在大宋,當官與講學並不矛盾,比如朱熹在江西知南康軍的時候,就重建了「白鹿洞書院」,並親自訂下了聞名後世的一條條教規︰
「父子有親,君臣有義,夫婦有別,長幼有序,朋友有信。」
「博學之,審問之,慎思之,明辨之,篤行之。

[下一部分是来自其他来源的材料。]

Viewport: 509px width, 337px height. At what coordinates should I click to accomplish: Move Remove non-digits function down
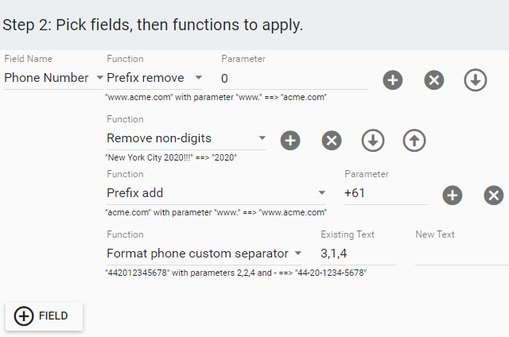(x=373, y=141)
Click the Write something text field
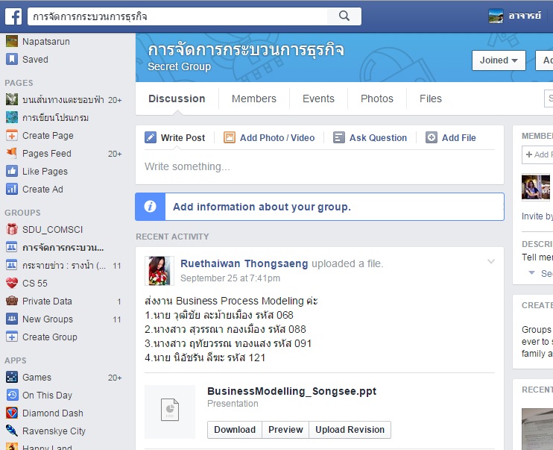The image size is (553, 450). (x=319, y=166)
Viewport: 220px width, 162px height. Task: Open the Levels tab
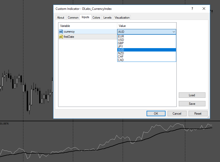pyautogui.click(x=107, y=18)
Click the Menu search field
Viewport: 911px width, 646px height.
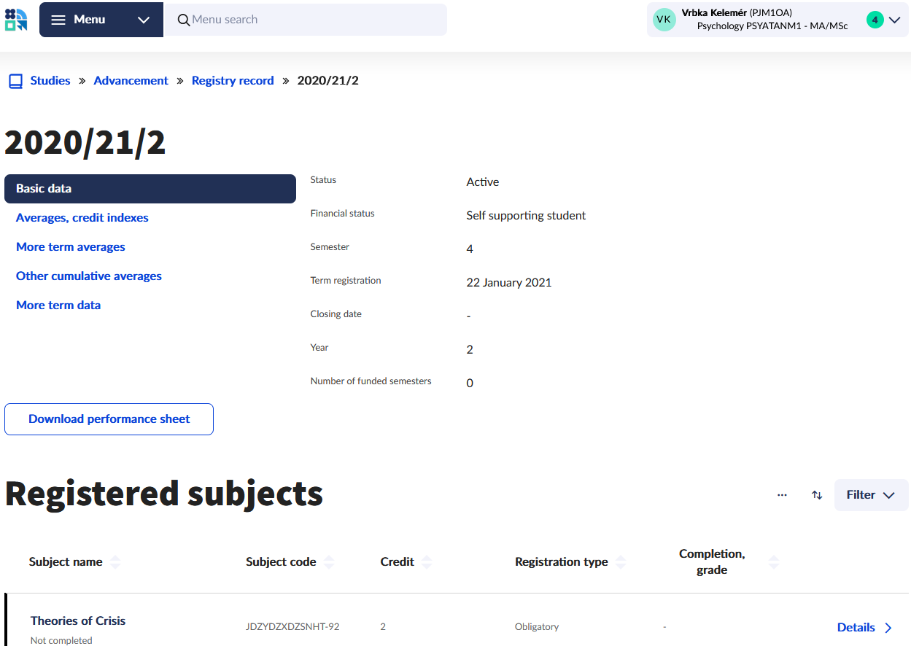pos(306,20)
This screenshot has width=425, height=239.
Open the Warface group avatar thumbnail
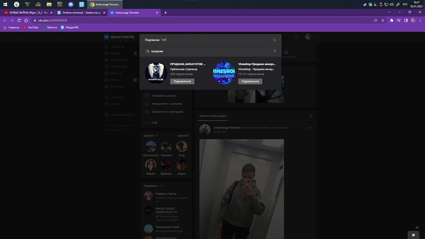click(x=156, y=73)
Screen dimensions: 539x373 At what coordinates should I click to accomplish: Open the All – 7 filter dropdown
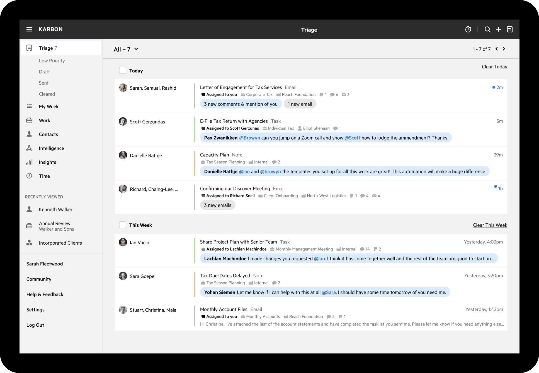125,49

」
「言忠信,行篤敬,懲忿窒欲,遷善改過。」
「正其義,不謀其利,明其道,不計其功。」
「己所不欲,勿施于人,行有不得,反求諸己。」
陸九淵當年拜訪朱熹就曾去過白鹿洞書院,還應邀在白鹿洞書院做過一次著名的演講。
如今听茅庚提及要在高雄建立書院,當下便道︰
「朱熹當年在南康任上,重修白鹿書院,乃是一段佳話。在此辦一書院,陸某閑時講學,倒也使得。」
「象山先生曾在白鹿洞書院演講‘義利之辨’,鞭闢入里,听者莫不悚然動心。在下深為敬佩!」
當年陸九淵在白鹿洞書院所講的「義利之辨」,連朱熹也忍不住擊節嘆賞,茅庚所說並無夸張之處。

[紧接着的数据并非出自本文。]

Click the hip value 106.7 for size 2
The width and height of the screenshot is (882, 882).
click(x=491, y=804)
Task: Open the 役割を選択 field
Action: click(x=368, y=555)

「人之所喻由其所習,所習由其所志。志乎義,則所習者必在其義,所習在義,斯喻于義矣。志乎利,則所習者必在于利,所習在利,斯喻于利矣。故學者之志不可不辨也。」這一段,可謂陸氏經典語錄。
有意思的是,在朱熹關于陸九淵「義利之辨」的題記上,還專門有一句話「凡我同志于此反身而深察之」,不知道後世的「同志」是不是從這里來的。
「茅特首謬贊了!陸某不過是本著聖人之言,略事發揮而已。」
一說到義利之辨,茅庚隨即想到自己這會兒整天琢磨的就是如何獲取最大的利益,令人汗顏啊!照陸九淵的標準,同志是斷然算不上了,不知道會不會被他目之為小人。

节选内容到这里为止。